§ SELECTED PASSAGE:
The community itself splits into two Lennar series — The Henry Single-Stories (the Eleanor's home) and The Henry Two-Stories — with Everything's Included packaging across both: smart-home technology, energy-spec construction, and finish packages folded into base price rather than sold as options. That packaging deserves a clear-eyed read: it genuinely simplifies the design-center gauntlet our design-center budget guide warns about, and it also means the base spec is the spec — buyers wanting deviations shop the inventory homes or price customization realistically. School zoning runs through CCSD's southwest cluster. According to GreatSchools ratings, the quadrant's newer campuses trend solidly, but this is a verify-your-exact-address item — zoning lines move in growth quadrants, and the multigen households this plan serves often care about both the elementary zone and the parent's proximity to healthcare along the Blue Diamond corridor.

Southwest Las Vegas growth corridor near The Henry community 2026 — Blue Diamond and Exploration Peak area
The southwest quadrant: a decade of the valley's growth, and the reason luxury series keep opening here.

Why Is Single-Story Next Gen the Rarest Product in the Valley?

Zoom out from one model to the market and the Eleanor's real significance appears. Nevada Real Estate Group's live listing index — our classification of every active GLVAR listing — shows the shape of it this month: only 2,666 of 14,868 active listings are single-story at all — 17.9% of supply — carrying a $499,000 median against $425,000 for everything else, and just 157 active listings were flagged both single-story and age-restricted. Now add the Next Gen filter — an attached, self-contained suite — and the active resale supply at any given moment thins to a handful, because the combination fights land economics from both directions: one-story plans demand wide lots, and suite-bearing plans demand even wider ones. Builders solve that math only at two price points: value-engineered (The Montgomery in North Las Vegas, the entry-level single-story Next Gen we flagged in our market analysis) and luxury (the Eleanor, where the lot cost disappears into a seven-figure price).

The demand side, meanwhile, compounds annually: According to National Association of Realtors profile data, multigenerational purchases sit at record shares of national buying, and the valley leads the country in retiree in-migration. According to Las Vegas REALTORS statistics, the broader market's balance (2.9 months of supply, 32-48 day sales) conceals exactly these scarce-product pockets where demand never balances. That is the investment logic under the lifestyle logic: the Eleanor's resale buyer pool — one-story shoppers plus multigen households plus aging-in-place planners — is three overlapping demand streams bidding on a product type that will stay structurally undersupplied. Scarce plans defend value; it's the closest thing to a law this market has.

Lennar Next Gen suite entrance on new construction home 2026 — single-story multigenerational scarcity
Wide-lot single-story plus an attached suite — the combination land economics almost never permits.

Who Is the Eleanor Actually Built For — and Who Should Skip It?

Records for locating displayed items
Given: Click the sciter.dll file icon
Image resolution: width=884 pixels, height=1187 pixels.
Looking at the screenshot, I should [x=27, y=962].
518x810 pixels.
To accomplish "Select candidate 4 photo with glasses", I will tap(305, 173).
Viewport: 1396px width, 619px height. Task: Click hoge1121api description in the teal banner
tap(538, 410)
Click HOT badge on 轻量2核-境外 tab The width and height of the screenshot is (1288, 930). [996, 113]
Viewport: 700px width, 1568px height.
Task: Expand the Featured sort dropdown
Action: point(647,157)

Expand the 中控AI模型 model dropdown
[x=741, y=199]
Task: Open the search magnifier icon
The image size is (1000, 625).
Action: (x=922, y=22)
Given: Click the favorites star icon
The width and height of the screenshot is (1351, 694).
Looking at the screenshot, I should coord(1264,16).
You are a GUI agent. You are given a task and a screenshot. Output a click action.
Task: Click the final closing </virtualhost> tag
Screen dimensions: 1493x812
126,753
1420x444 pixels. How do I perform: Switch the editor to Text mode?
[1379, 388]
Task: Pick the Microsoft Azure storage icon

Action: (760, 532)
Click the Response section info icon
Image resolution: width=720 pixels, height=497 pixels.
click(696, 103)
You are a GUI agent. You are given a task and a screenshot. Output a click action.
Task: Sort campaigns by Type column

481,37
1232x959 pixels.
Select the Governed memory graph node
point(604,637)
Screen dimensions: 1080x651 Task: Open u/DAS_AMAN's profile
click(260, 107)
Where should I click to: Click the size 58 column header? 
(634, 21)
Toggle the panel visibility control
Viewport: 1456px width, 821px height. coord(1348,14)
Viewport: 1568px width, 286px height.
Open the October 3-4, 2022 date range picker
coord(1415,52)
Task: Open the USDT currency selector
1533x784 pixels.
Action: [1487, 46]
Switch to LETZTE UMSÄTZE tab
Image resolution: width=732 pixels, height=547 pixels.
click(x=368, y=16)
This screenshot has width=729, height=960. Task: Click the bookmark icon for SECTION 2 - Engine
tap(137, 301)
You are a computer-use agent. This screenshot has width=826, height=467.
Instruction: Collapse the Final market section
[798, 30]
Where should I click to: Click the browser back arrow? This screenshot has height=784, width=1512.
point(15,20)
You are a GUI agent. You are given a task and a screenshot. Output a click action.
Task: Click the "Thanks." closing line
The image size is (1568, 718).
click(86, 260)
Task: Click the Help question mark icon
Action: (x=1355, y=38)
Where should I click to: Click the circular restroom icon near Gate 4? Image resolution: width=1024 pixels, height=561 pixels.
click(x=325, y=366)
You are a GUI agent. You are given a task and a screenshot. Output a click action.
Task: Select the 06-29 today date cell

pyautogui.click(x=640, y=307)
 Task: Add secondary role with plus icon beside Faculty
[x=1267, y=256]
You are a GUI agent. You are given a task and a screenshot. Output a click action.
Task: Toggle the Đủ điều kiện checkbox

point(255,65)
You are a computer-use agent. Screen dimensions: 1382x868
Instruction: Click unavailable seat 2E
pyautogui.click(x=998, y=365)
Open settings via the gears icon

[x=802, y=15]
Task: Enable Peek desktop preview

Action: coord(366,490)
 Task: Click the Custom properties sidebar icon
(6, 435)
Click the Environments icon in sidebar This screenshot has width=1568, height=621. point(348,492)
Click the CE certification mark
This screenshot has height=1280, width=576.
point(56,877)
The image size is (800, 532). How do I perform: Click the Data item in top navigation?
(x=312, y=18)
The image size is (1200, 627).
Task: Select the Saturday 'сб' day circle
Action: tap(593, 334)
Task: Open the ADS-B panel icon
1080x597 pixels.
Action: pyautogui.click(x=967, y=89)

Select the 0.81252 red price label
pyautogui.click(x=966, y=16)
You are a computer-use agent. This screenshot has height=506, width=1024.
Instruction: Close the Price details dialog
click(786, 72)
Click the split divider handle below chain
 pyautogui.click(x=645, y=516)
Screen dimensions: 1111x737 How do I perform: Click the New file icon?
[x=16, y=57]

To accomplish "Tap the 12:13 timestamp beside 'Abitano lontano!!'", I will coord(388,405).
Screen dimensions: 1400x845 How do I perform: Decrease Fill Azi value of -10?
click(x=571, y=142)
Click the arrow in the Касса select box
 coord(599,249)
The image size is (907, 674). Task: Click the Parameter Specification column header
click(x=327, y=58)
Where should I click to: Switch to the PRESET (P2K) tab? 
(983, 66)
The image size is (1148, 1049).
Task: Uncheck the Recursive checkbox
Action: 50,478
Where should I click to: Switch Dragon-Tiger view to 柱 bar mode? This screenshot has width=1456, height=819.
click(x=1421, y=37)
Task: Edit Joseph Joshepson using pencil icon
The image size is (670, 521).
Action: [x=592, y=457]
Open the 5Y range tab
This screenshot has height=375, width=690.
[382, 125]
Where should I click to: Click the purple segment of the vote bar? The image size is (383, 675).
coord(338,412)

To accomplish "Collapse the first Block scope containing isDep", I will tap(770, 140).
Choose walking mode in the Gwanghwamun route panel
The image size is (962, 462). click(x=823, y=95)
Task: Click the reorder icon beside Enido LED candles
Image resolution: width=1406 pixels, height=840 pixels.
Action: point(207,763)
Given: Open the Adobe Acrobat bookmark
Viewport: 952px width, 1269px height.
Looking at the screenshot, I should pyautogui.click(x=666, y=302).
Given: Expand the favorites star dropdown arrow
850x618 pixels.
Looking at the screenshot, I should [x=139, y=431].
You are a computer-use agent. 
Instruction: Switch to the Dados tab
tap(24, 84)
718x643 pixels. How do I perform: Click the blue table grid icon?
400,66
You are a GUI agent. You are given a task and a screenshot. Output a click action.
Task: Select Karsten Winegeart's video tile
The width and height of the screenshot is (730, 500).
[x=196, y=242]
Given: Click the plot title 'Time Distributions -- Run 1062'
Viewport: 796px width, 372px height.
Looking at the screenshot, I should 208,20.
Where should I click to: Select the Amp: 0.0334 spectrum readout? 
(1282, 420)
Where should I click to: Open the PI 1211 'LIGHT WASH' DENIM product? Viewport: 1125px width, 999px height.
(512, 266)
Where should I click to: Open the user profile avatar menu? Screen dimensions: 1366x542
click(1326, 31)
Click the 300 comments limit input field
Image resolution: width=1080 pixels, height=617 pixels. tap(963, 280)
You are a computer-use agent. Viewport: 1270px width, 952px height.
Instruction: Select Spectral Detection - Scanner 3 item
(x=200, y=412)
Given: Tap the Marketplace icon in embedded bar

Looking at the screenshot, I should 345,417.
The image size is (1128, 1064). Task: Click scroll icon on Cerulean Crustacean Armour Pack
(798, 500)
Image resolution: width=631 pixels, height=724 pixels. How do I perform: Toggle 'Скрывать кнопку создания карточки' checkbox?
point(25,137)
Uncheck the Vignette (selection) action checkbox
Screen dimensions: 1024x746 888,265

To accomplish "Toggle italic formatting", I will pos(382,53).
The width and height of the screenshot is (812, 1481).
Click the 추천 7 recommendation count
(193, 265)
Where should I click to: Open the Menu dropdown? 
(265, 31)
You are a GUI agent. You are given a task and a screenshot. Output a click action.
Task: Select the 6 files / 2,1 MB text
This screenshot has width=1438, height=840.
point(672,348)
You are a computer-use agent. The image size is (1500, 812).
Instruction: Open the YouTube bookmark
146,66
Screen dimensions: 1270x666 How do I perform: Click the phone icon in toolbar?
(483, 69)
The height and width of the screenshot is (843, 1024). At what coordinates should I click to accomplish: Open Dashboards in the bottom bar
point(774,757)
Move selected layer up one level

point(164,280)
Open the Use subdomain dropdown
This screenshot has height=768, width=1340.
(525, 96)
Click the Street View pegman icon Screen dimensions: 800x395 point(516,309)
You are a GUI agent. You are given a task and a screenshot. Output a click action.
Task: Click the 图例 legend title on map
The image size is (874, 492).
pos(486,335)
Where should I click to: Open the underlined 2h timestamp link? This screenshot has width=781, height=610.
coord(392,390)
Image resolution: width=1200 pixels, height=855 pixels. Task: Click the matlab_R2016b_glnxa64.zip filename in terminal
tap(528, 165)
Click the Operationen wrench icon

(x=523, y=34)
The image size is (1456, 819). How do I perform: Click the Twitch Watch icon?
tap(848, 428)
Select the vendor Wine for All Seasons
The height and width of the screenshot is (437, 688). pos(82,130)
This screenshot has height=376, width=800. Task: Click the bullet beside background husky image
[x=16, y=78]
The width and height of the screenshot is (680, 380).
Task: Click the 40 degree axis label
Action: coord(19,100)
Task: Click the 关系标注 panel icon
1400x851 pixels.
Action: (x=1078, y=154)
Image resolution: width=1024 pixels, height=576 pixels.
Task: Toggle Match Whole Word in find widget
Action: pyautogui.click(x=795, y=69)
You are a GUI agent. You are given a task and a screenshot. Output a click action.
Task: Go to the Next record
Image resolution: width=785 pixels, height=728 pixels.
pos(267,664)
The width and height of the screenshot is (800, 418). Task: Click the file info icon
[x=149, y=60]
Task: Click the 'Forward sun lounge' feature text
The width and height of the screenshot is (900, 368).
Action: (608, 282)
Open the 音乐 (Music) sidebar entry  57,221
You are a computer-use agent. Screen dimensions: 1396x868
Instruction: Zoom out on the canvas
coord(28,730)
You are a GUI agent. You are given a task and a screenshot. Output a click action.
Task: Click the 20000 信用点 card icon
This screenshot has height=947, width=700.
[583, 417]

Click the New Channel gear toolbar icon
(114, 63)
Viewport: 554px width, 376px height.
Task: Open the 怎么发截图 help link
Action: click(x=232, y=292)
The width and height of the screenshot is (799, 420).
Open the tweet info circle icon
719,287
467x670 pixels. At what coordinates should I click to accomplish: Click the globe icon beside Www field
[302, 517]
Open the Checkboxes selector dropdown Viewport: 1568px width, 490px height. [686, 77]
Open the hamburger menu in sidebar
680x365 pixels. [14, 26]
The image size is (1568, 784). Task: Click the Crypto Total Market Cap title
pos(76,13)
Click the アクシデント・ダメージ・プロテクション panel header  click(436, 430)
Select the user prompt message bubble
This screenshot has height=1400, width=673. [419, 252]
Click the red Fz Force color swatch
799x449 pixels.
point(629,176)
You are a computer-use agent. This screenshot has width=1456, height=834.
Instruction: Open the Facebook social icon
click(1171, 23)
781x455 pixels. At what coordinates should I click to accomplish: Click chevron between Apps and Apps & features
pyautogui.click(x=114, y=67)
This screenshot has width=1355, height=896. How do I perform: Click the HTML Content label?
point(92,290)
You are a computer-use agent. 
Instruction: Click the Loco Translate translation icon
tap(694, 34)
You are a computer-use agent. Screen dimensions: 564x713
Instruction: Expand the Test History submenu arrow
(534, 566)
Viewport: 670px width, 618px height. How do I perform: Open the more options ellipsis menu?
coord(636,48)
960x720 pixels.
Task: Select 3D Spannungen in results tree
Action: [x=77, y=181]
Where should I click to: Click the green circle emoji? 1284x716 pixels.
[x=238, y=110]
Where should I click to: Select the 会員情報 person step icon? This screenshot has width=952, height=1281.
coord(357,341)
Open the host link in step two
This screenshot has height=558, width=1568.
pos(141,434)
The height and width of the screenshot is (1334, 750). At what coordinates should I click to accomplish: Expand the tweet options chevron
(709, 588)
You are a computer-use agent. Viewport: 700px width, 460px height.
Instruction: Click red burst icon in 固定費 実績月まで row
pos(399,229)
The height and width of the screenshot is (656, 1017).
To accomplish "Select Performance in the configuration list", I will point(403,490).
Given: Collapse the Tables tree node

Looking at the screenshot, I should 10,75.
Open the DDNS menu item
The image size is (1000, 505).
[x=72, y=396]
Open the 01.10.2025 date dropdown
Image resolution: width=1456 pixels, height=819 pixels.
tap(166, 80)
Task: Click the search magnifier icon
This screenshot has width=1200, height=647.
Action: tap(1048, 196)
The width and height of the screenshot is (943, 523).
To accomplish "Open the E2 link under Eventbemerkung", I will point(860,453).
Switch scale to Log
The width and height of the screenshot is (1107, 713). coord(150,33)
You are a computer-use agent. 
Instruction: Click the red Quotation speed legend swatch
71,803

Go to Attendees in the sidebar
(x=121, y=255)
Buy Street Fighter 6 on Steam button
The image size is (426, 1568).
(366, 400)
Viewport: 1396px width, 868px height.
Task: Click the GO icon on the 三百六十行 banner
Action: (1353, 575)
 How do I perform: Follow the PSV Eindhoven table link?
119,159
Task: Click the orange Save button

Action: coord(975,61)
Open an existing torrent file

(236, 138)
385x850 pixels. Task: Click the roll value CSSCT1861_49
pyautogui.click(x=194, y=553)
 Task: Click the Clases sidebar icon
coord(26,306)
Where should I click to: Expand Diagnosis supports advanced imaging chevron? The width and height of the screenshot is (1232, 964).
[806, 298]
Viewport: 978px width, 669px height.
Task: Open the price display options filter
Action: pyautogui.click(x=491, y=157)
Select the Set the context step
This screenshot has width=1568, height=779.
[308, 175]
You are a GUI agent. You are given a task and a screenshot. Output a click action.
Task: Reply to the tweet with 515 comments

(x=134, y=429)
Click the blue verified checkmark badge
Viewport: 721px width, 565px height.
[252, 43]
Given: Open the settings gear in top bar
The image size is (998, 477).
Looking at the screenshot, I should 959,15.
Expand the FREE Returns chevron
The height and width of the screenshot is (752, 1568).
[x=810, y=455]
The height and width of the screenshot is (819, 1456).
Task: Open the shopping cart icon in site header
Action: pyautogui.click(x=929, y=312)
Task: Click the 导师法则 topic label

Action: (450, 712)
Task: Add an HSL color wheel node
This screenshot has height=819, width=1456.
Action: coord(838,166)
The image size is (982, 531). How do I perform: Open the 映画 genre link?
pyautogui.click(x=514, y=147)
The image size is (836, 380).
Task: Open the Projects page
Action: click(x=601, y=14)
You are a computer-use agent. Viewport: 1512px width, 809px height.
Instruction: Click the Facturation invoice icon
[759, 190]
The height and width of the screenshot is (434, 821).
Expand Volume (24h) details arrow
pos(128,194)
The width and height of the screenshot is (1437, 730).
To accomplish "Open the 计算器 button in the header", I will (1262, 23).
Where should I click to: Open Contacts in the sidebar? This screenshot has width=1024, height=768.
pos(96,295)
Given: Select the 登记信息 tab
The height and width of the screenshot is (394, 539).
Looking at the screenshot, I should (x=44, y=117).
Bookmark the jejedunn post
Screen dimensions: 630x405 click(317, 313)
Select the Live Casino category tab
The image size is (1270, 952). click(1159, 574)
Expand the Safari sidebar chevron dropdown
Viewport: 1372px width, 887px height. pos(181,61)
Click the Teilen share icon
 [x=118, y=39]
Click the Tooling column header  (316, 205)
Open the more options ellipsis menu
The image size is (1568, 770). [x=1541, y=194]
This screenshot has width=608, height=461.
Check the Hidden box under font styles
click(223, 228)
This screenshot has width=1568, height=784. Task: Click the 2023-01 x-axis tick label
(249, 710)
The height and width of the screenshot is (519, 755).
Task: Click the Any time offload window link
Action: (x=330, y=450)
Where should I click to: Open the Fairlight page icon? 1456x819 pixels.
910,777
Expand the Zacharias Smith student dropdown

§ CHALLENGE A: In the article on Lennar's Eleanor home, repeat the stretch from "Southwest Las Vegas" through "in the Valley?".
§ CHALLENGE B: Go on with the article on Lennar's Eleanor home from the point where it stops.

§ EXERCISE RESPONSE A:
Southwest Las Vegas growth corridor near The Henry community 2026 — Blue Diamond and Exploration Peak area
The southwest quadrant: a decade of the valley's growth, and the reason luxury series keep opening here.

Why Is Single-Story Next Gen the Rarest Product in the Valley?

§ EXERCISE RESPONSE B:
The fit test, from the multigen files we close — across our 789 closings in 2025, Next Gen purchases were among the fastest-growing threads, and I've toured every current single-story Next Gen model in the valley. Built for: the sandwich-generation household bringing an aging parent into daily life without surrendering anyone's privacy — the suite's separate entrance and kitchenette preserve the parent's independence while the interior door keeps caregiving one hallway away, all without a single stair for anyone; the dual-professional household hosting long-stay family or a live-in caregiver — including the out-of-state consolidators our moving to Las Vegas pipeline delivers weekly; and the forward-planners in their fifties buying their last house first — one level for their own future, a suite that flexes from office to boomerang kid to eventual caregiver quarters across the decades they'll own it. For every one of these, the Eleanor's specific magic is that nobody compromises: most multigen solutions ask the suite occupant to take stairs, a casita across a hot courtyard, or a converted garage; this plan asks nothing of anyone.

Should skip it: the budget-first multigen household — the same Next Gen concept exists at The Montgomery in North Las Vegas at roughly half the price, and honesty requires saying so; the buyer who wants the suite primarily as rental income — HOA and licensing realities across newer master plans make that underwriting fragile, and we've walked clients back from it repeatedly; and the pure empty-nest downsizer without a suite occupant on the horizon — 3,565 square feet of one-story excellence is still 3,565 square feet to cool at $350-$450 a month in July, and the valley's 55+ communities serve that buyer better per square foot of actual daily use. In my experience, the Eleanor conversation clarifies fastest with one question: who lives in the suite in year one, and who lives in it in year ten? Two real answers and this plan is a finalist; zero answers and the premium is decoration.

How Should You Shop the Eleanor — the Buyer's Playbook?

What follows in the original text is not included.